Return exactly the lines from the start of the records below through the line containing "Given: Select the", both ends included, and leave out the pictures.

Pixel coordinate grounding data
================

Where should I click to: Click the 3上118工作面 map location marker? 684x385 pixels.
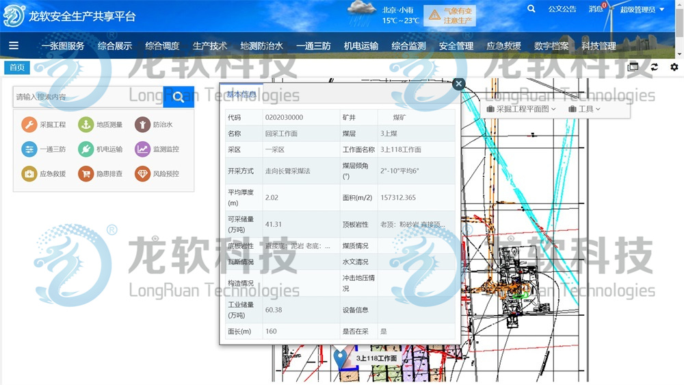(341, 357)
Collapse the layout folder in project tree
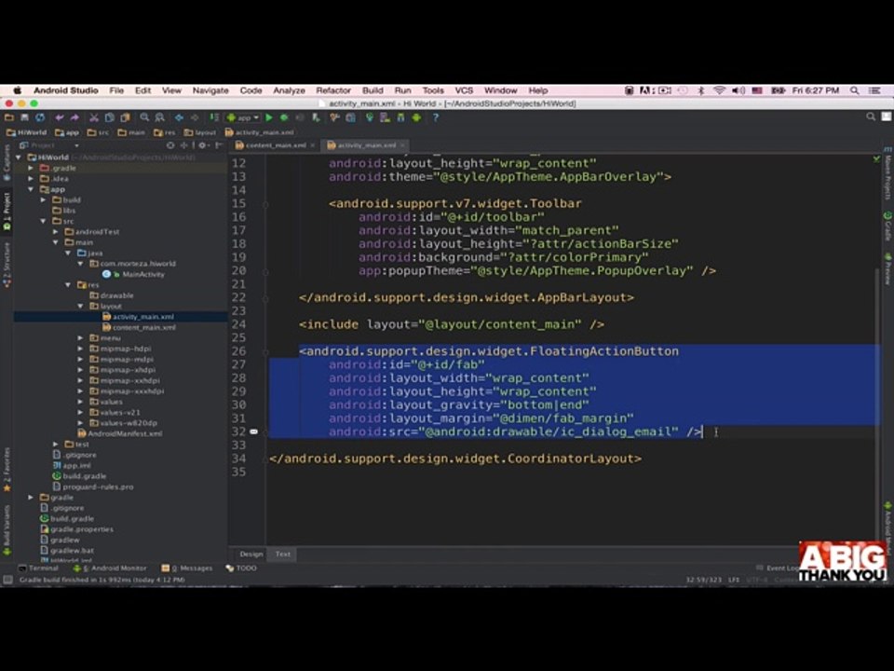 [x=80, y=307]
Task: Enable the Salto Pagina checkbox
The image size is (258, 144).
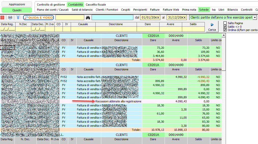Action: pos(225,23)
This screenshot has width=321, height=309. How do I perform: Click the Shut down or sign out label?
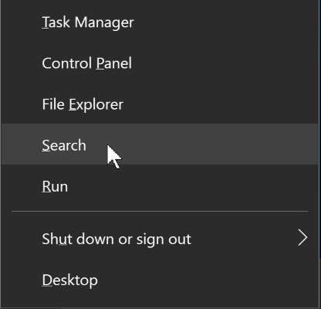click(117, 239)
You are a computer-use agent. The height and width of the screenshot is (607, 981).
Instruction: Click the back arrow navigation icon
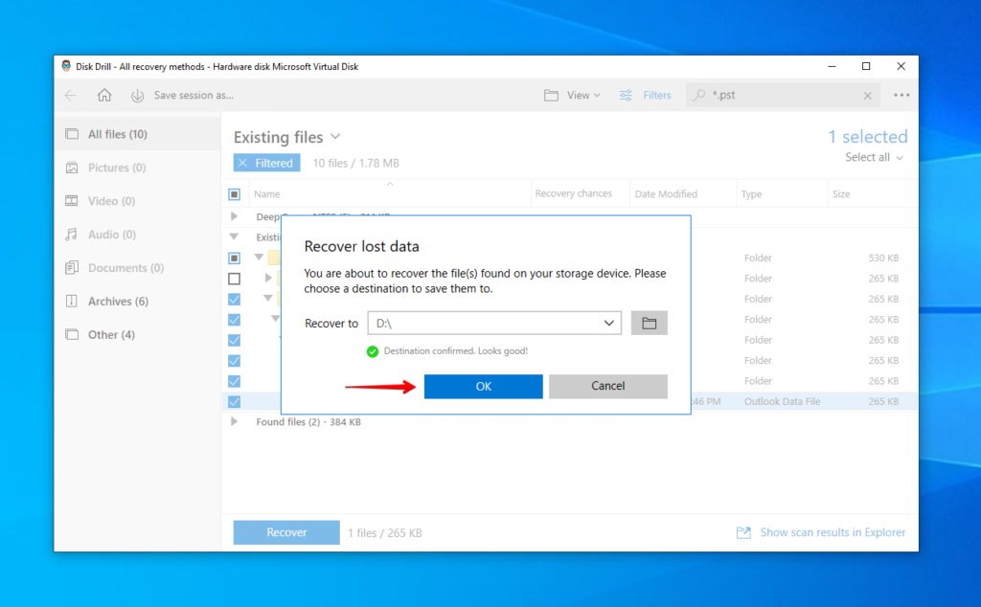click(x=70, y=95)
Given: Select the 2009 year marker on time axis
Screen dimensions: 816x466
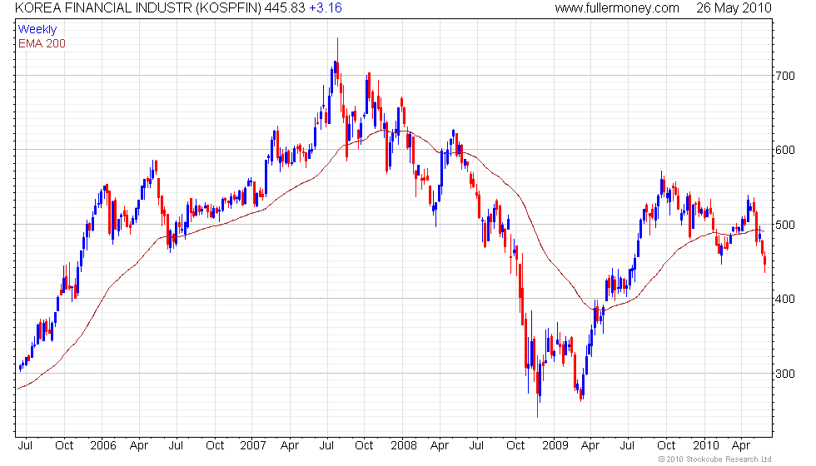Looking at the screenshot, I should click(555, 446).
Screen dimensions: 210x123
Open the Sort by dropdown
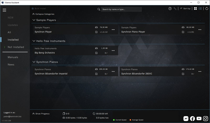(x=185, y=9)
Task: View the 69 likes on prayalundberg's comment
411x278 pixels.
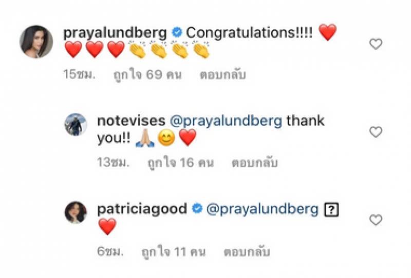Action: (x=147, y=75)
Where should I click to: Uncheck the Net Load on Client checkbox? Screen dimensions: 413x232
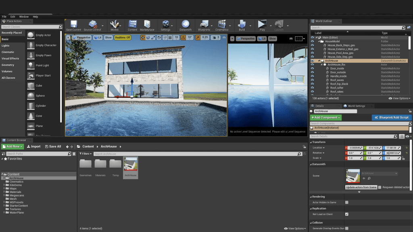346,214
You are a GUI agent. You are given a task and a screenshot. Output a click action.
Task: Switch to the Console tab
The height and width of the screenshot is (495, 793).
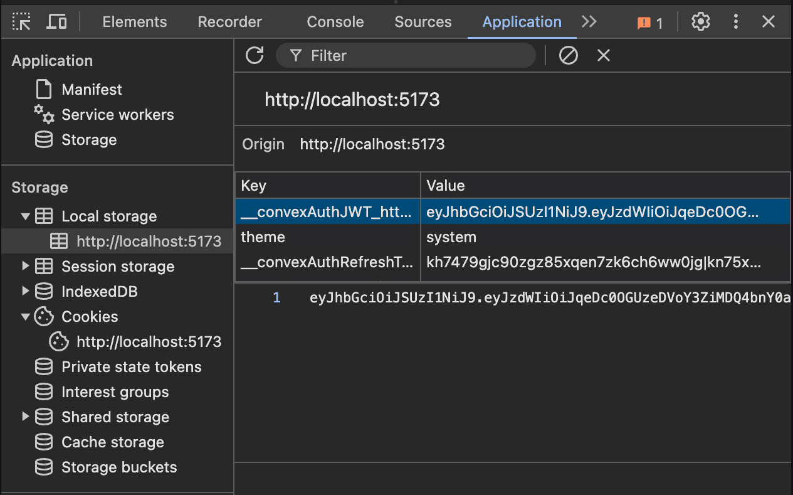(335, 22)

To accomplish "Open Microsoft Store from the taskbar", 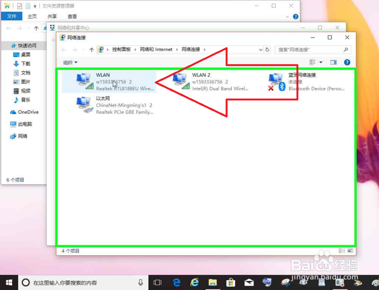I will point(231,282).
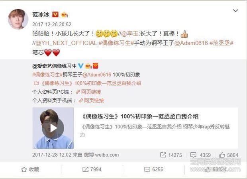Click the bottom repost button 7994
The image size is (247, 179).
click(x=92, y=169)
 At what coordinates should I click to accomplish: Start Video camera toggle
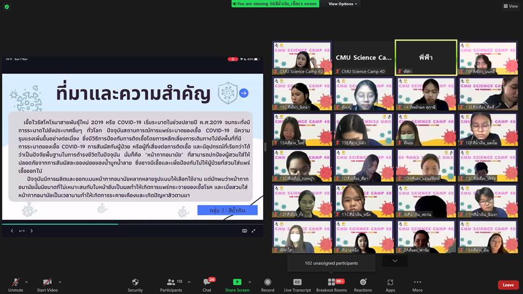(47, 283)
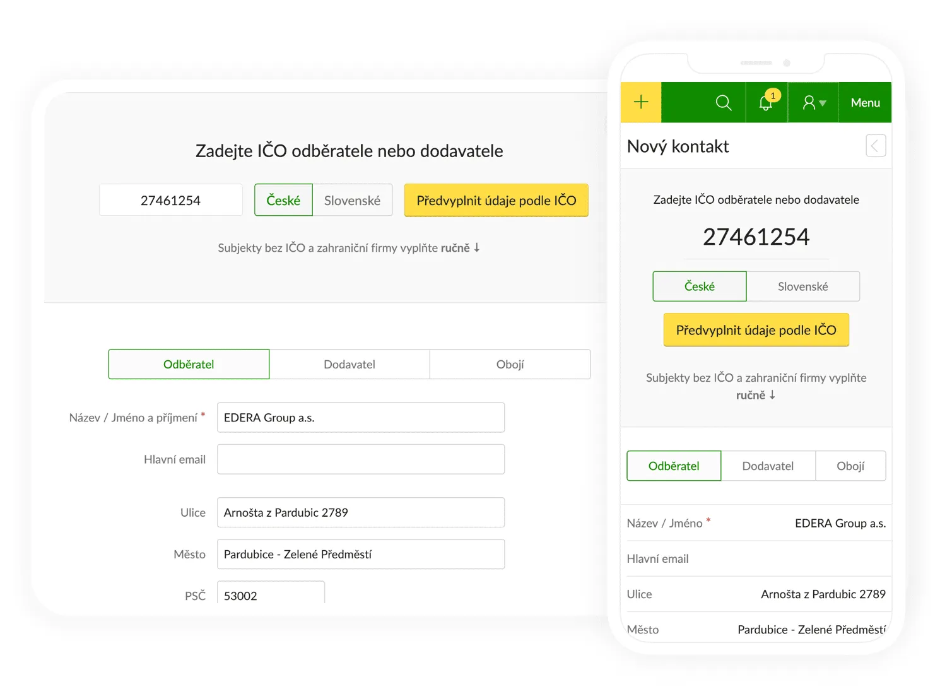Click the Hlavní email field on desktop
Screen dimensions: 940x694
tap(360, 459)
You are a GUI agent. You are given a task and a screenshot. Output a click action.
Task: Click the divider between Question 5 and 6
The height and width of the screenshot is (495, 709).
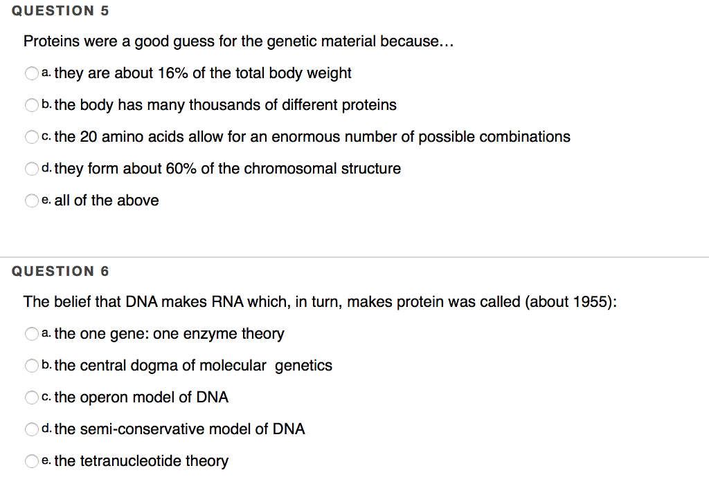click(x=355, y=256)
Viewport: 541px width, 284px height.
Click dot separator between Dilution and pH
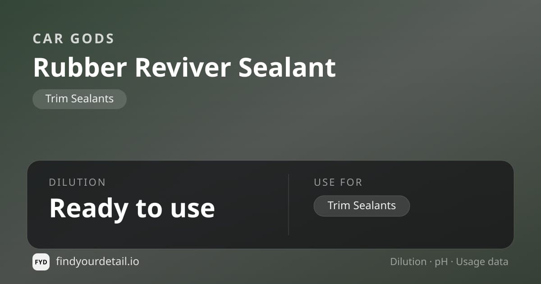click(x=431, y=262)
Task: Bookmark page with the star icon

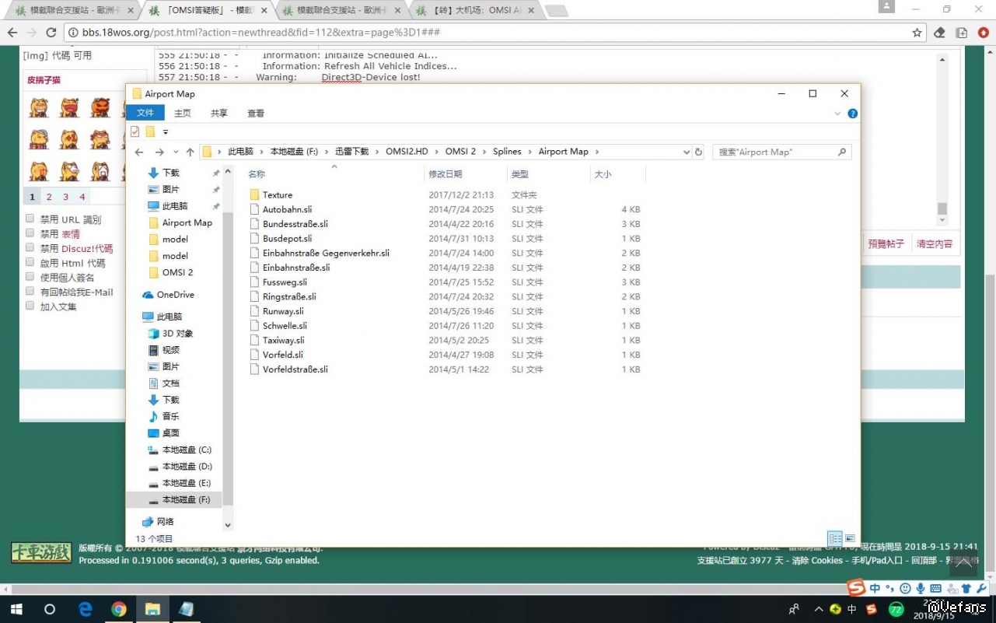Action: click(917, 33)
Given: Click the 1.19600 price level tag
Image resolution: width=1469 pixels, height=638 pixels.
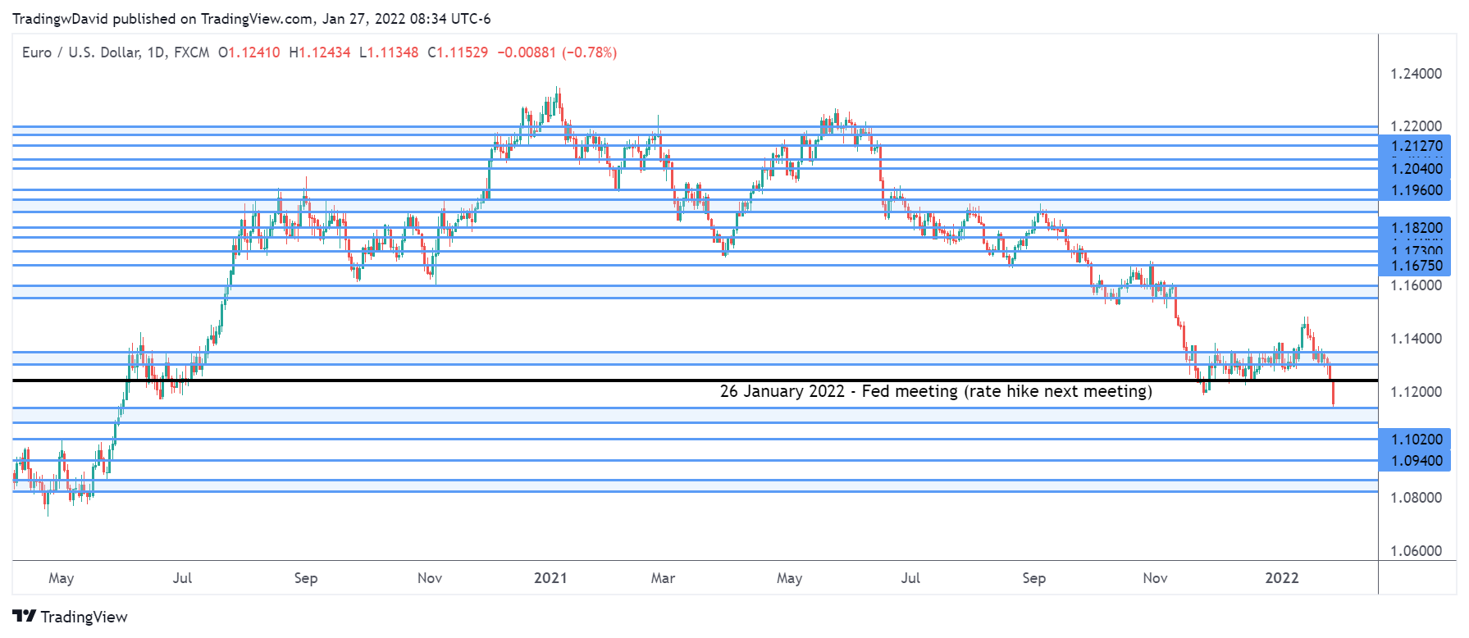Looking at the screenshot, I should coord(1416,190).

================

* The completed task
Where should I click to: Click the 3上118工作面 map location marker? 684x385 pixels.
(341, 357)
Collapse the layout folder in project tree
 [x=80, y=307]
Task: Enable the Salto Pagina checkbox
The image size is (258, 144).
Action: pos(225,23)
This screenshot has width=321, height=309. How do I perform: Click the Shut down or sign out label?
click(117, 239)
You are a computer-use agent. The height and width of the screenshot is (607, 981).
Instruction: Click the back arrow navigation icon
click(x=70, y=95)
Given: Select the 2009 year marker on time axis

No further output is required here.